The Agbar Tower

Date: 17 October 2005
Copyright:
  • glassonweb.com
The Torre Agbar, or Agbar Tower, has been designed by French architect Jean Nouvel. It opened in June 2005 in Barcelona, Spain, and it was inaugurated officially by the kings of Spain the 16 of September of 2005.

The building, which measures 142 metres in height, houses the Barcelona Water Company, and Nouvel has designed it to evoke water: smooth and continuous, shimmering and transparent.



It is made up of 4,400 windows and 56,619 transparent glass plates and translucent ones: the glass of the windows is transparent, otherwise it is etched to be merely translucent. The cladding consists of aluminium panels in 25 colours behind glass louvres. The louvres are titled at 14 different angles calculated to deflect direct sun light. In additon, temperature sensors regulate the opening and closes of the glass blinds of the facade, optimizing the consumption of necessary energy to the air conditioning.

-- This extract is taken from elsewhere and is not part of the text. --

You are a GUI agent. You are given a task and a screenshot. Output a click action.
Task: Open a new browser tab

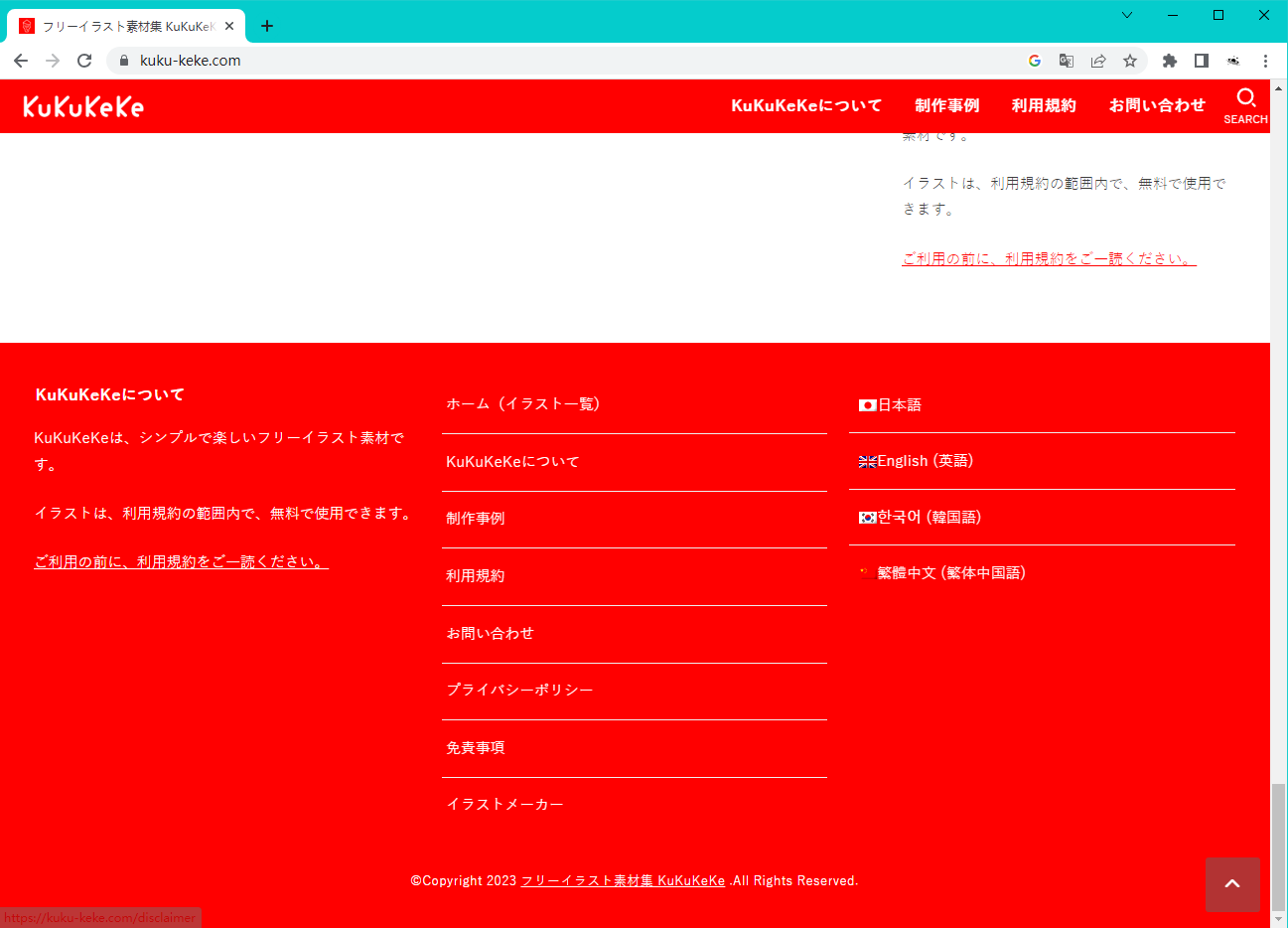(x=267, y=26)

The building is characterized by its nocturnal illumination: it has more than 4,000 luminous devices that use technology LED.



Jean Nouvel wrote on this project: "This is not a tower, a skyscraper, in the American sense. It is a more an emergence, rising singularly in the center of a generally calm city. Unlike slender spires and bell towers that typically pierce the horizons of horizontal cities, this tower is a fluid mass that bursts through the ground like a geyser under permanent, calculated pressure."



The cost of the building was around 130 million euros.